Some tips for dating asexual people

It is likely that at some point in your life you will feel attracted to an asexual person. In these cases, you will surely not know how to act and if you do not know the term, you may even feel bad about yourself because you think that your partner is not attracted to you. From dotcoms we want to give you some tips for dating asexual people. We hope they help you.

  1. Try to understand that all relationships between people are different. As happens with friendships, that there is no equal, the same thing happens with relationships. There are not only romantic relationships with sex, but also those that do not contain it. If you agree to have a romantic relationship where sex does not appear or is very infrequent, you will probably learn other interesting things from this type of relationship. For example, great love physical affection and commitment from your partner. A deep respect for the other and physical although not sexual affection.
  2. Learn to communicate. This advice will come in handy with any type of romantic relationship or friendship you have. The basis for any relationship to become solid is communication. Listen to your partner but also let your partner listen to you. The key is to reach agreements that both parties will be happy with. In the event that one of the two parties fails, it is better to go their separate ways. If your relationship ends because you’ve found an asexual person, don’t be cruel to them. Think that this person has been honest with you and she has wanted to tell you everything about her sexual Condition.
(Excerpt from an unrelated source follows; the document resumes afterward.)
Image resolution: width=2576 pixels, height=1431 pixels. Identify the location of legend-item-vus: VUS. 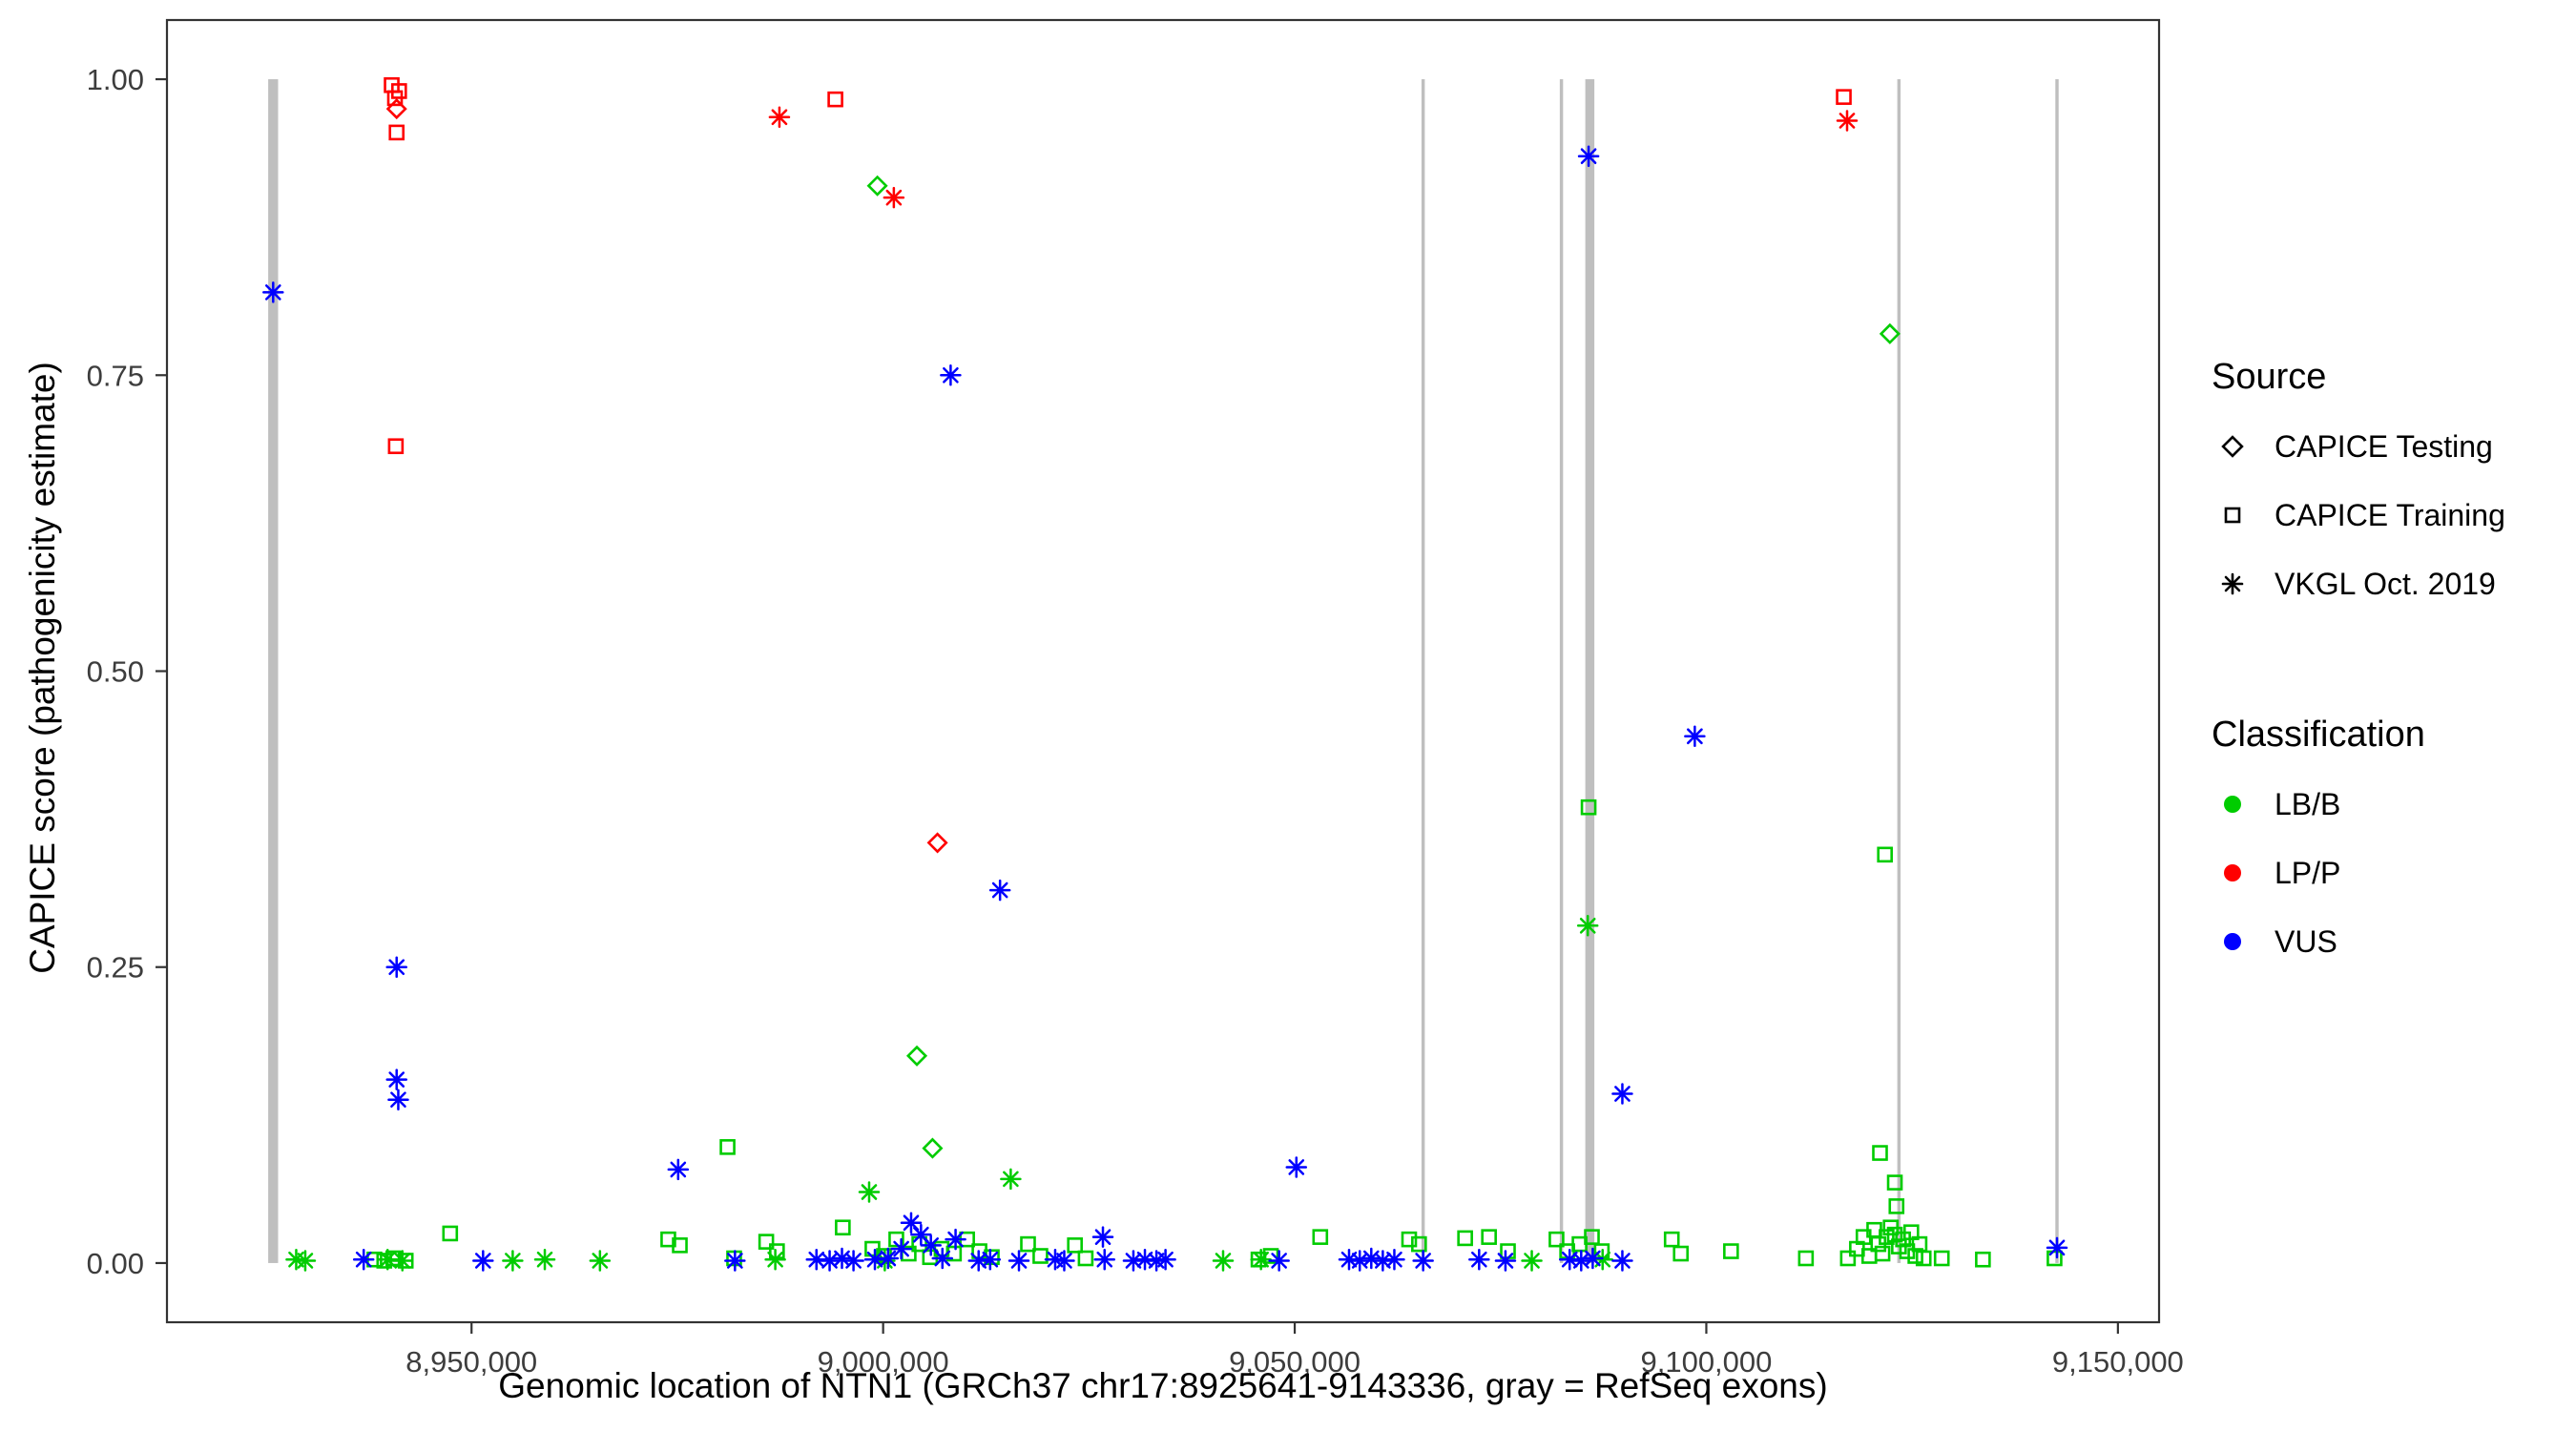
(2393, 942).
You may not function as a couple but perhaps as great friends.
  3. There are relationships with asexual that do involve sex. As there are different degrees of asexuality, it is not surprising that sometimes these relationships involve sex. The asexual may not be capable of sexual attraction, but she may have sexual needs. In these cases, and if it seems good to both of you, sex can be included within the couple. But taking into account that there will be no attraction on the part of the asexual. It is important that you communicate clearly and that you both know each other’s needs and desires. Also think that other asexual people will not be at all interested in sex or in practicing it. Consider if you are willing to have a purely romantic and non-sexual relationship.
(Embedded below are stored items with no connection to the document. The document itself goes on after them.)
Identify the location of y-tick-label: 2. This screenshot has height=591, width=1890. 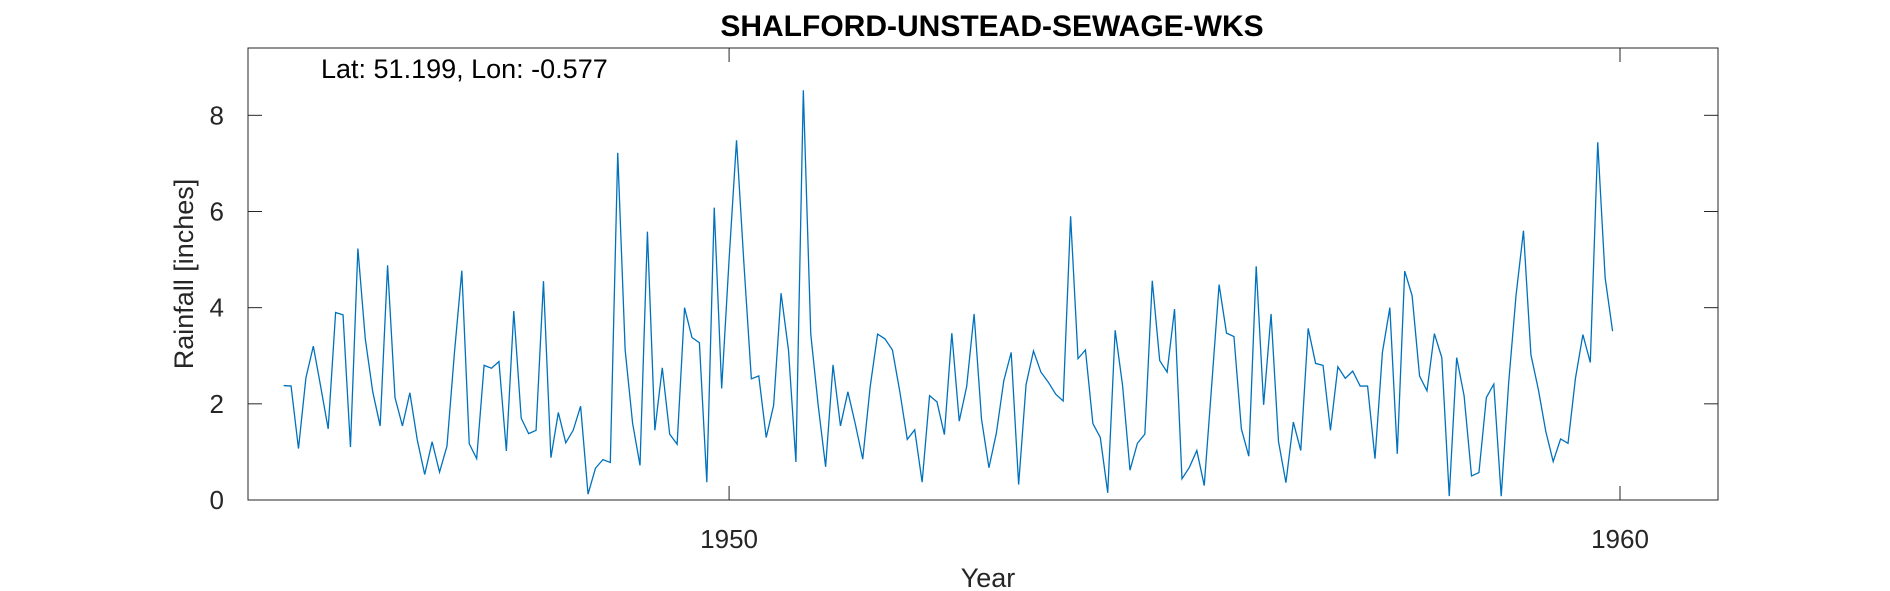
(217, 404).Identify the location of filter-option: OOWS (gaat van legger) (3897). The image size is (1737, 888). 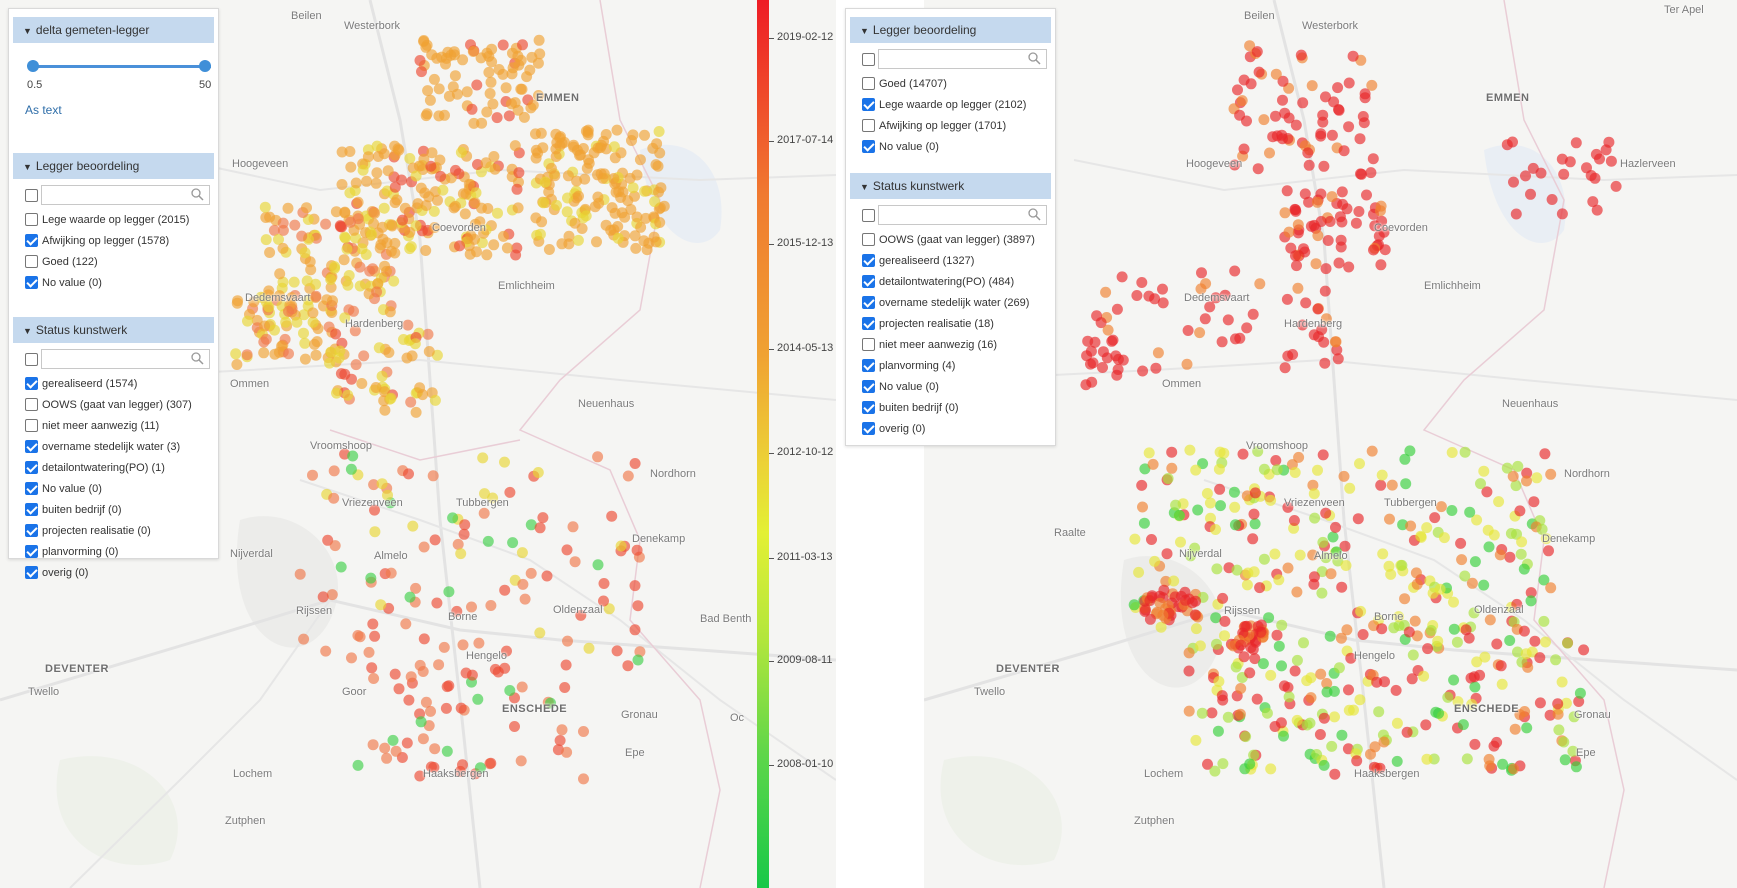
(950, 240).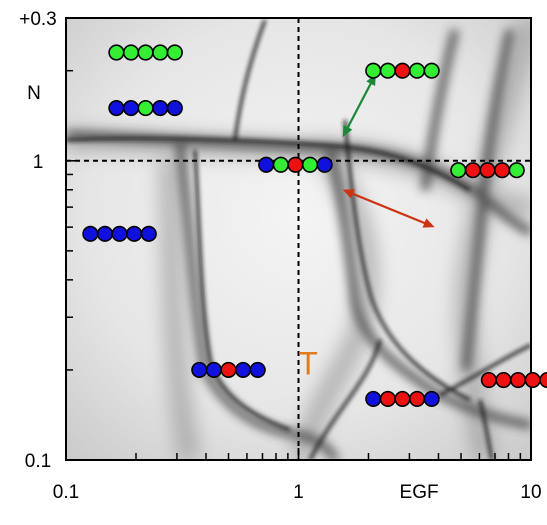  What do you see at coordinates (34, 94) in the screenshot?
I see `y-axis-label: N` at bounding box center [34, 94].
  4. Asexuality is not chosen. One of the main mistakes those couples of asexual people who do not understand this situation often make is that asexuality is not chosen. And therefore it is not a decision that can be changed. As with celibacy or abstinence. You must always keep in mind that an asexual person does not feel sexual attraction no matter how much you need it. If a relationship of this type does not satisfy you, do not try to change your partner. It is clear that it will not work and neither of you will feel happy. It is better to leave the relationship before either party ends up very hurt.